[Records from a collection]
<<<<

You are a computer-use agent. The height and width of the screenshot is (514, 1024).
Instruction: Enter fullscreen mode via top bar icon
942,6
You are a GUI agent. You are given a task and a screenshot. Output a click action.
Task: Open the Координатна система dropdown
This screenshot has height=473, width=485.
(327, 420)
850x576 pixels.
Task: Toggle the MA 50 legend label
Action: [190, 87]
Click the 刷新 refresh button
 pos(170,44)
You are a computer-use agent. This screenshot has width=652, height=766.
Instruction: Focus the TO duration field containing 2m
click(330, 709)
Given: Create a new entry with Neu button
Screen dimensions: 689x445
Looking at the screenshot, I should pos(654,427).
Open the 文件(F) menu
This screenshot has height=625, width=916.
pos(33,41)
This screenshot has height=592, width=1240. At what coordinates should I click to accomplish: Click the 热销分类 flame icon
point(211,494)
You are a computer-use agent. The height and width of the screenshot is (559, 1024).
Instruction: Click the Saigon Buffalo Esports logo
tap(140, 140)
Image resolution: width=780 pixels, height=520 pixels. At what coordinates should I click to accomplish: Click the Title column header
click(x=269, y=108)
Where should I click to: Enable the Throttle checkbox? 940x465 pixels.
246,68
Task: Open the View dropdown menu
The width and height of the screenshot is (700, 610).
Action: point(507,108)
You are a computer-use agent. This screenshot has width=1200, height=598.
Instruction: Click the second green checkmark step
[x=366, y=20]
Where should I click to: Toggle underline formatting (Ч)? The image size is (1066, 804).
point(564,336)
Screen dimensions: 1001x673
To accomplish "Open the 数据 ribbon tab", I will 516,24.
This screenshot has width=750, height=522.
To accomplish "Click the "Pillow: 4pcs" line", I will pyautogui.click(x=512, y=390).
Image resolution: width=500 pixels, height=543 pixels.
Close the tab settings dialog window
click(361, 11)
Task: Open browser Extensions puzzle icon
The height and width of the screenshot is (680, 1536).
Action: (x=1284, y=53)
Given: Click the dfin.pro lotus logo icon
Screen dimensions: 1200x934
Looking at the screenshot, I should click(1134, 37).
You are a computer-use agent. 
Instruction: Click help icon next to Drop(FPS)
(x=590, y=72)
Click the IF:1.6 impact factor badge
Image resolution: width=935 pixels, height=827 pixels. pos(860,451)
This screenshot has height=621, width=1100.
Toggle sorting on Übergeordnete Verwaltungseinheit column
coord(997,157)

>>>>

▸ **Directions**: Repeat exactly the lines from the one containing "Image resolution: width=500" through the last line of the records above, both included, and nothing else.

▸ **Answer below**:
Image resolution: width=500 pixels, height=543 pixels.
Close the tab settings dialog window
click(361, 11)
Task: Open browser Extensions puzzle icon
The height and width of the screenshot is (680, 1536).
Action: (x=1284, y=53)
Given: Click the dfin.pro lotus logo icon
Screen dimensions: 1200x934
Looking at the screenshot, I should click(1134, 37).
You are a computer-use agent. 
Instruction: Click help icon next to Drop(FPS)
(x=590, y=72)
Click the IF:1.6 impact factor badge
Image resolution: width=935 pixels, height=827 pixels. pos(860,451)
This screenshot has height=621, width=1100.
Toggle sorting on Übergeordnete Verwaltungseinheit column
coord(997,157)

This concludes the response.